WIZARD OF MU: Well, we finally may have a clue why Santa Barbara is so different from, say, Santa Maria, Bakersfield, Kettleman City, and Boron.
It seems as though we may be receiving reverse cultural osmosis from the legendary lost civilization of Mu.
“I knew an independent contractor born here in Santa Barbara who suggested that Santa Barbara lies upon lands once part of the ancient continent of Mu,” reports Ennis Fruhauf. “He assured me that in its golden era, Mu was renowned for its superlative artistry. He also assured me that these lands would survive various continental drifts and collisions.”

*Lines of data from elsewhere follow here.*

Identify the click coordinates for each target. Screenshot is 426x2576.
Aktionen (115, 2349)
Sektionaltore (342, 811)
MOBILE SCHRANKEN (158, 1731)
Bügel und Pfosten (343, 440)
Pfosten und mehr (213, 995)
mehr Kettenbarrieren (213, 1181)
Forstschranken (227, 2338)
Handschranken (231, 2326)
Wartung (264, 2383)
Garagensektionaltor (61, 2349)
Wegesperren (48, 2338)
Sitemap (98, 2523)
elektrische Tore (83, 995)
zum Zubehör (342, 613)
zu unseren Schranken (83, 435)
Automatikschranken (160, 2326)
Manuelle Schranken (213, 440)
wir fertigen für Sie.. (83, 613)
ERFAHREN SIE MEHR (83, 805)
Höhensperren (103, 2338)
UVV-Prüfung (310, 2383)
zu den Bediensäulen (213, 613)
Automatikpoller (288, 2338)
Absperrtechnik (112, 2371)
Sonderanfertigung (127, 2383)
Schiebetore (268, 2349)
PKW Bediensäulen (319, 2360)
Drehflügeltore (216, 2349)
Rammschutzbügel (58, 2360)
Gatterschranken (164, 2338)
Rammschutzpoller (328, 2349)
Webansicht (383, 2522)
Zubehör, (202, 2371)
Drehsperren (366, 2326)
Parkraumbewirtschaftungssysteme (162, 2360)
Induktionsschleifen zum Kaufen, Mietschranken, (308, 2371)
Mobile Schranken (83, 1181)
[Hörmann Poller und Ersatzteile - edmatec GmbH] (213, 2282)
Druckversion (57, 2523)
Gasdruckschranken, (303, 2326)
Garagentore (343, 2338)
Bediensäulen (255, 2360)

The only way I can think of to prove this is to keep digging those giant holes where the Fess Parker waterfront hotel may someday rise, and on lower State Street, where an excavation waits-and waits and waits-for the La Entrada project to begin.
SEASON’S WARNING: Sign as you drive into the city parking garage on Canon Perdido Street: “Happy Holidays. Lock Your Vehicle.”

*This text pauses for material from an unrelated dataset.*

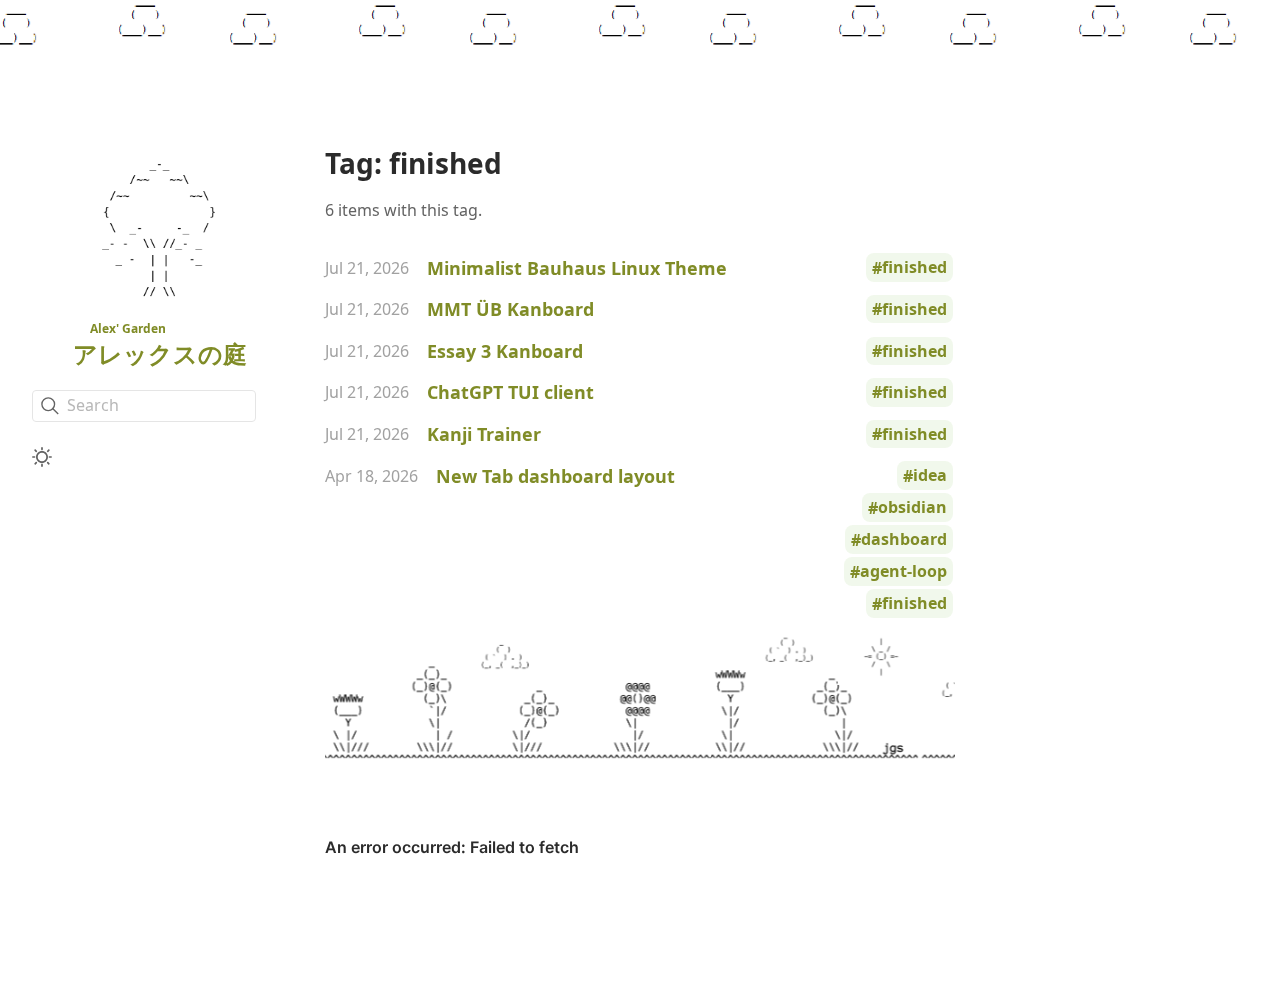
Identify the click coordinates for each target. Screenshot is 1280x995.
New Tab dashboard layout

COURT WARNING: Stern sign adjacent to Santa Barbara Superior Courtroom 8: “No Food, Beverage, Gum, Pets or Smoking Within the Court Building.” Three feet away stand two huge coin machines vending chips, candy bars, chicken soup, Cokes, and juice.
FORE! COFFEE SHOP TALK: A Northern California visitor swung a club at a South Coast golf course last weekend and sent the ball flying far down the fairway. Approaching it, she was surprised to find a group of geese gathered. In their midst one of the feathered friends was stretched out, either dead or out cold, her ball next to it. But as she watched, the goose recovered, spread its wings, and flew off.
WHOLE FOODS VEGAN: John Mackey, cofounder and CEO of Whole Foods-our newest supermarket sensation on upper State-has been a vegetarian for more than 30 years and a vegan for five. A year ago, after reading The Engine 2 Diet (written by an Austin, Texas, firefighter), Mackey declared that Whole Foods should also go on a diet, focusing on healthy eating, according to an article in the current New Yorker. In the kind of foot-in-mouth event he’s famous for, he told the Wall Street Journal, “We sell a bunch of junk.” The New Yorker portrayed Mackey as a “vocal libertarian, orthodox free-marketer,” noting that the “right-wing hippie is a rare bird :”
To some, the magazine said, “Whole Foods is Whole Paycheck, an overpriced luxury for yuppie gastronomes and fussy label-readers. Or is it Holy Foods, the commercial embodiment of environmental and nutritional pieties?”
The New Yorker observed: “It has less than a one-percent share of the American grocery market, yet it has unquestionably transformed the way Americans produce, buy, and eat food.”